- **What to work on**
From the records below, output exactly the lines starting at the line with "Rotate the page clockwise" and ending at the line with "396x290 pixels.", both of them included, but no pictures.

- **Source material**
========================================================================

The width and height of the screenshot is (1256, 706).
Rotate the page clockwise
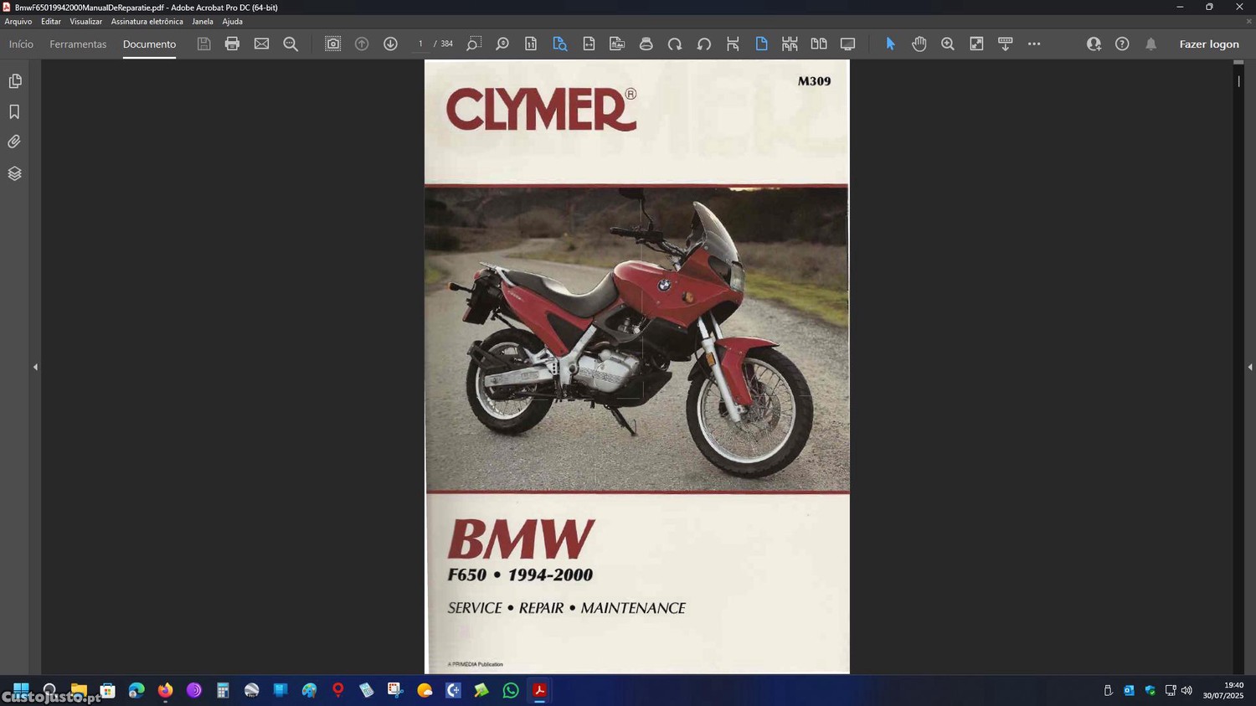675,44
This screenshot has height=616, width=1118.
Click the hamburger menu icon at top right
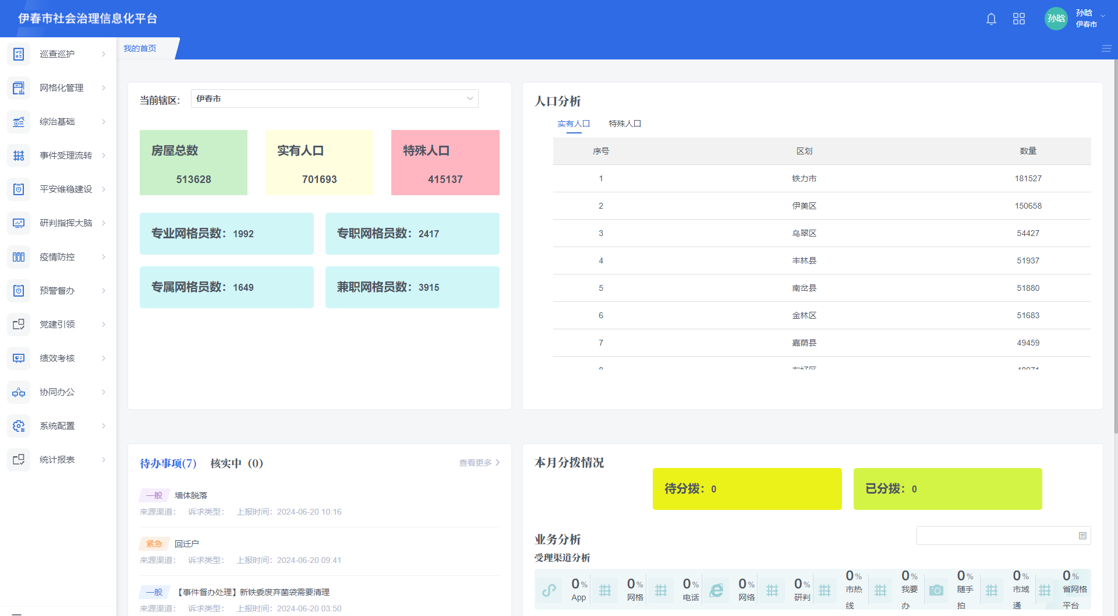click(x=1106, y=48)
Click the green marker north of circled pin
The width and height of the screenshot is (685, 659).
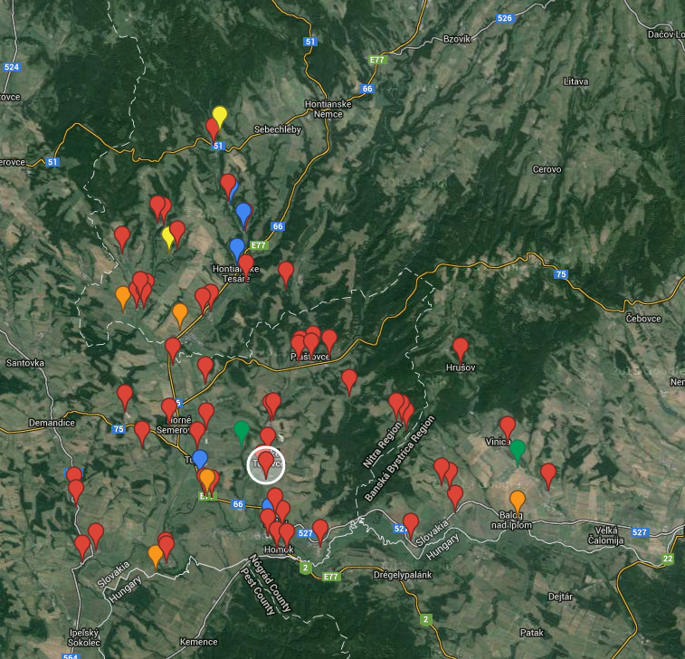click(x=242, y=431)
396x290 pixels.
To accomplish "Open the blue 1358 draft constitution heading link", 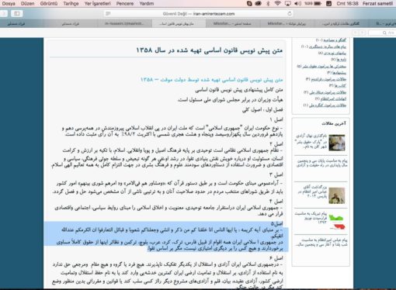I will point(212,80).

========================================================================

- **Output for this exercise**
Rotate the page clockwise
675,44
This screenshot has height=616, width=1118.
Click the hamburger menu icon at top right
click(x=1106, y=48)
Click the green marker north of circled pin
The width and height of the screenshot is (685, 659).
click(x=242, y=431)
396x290 pixels.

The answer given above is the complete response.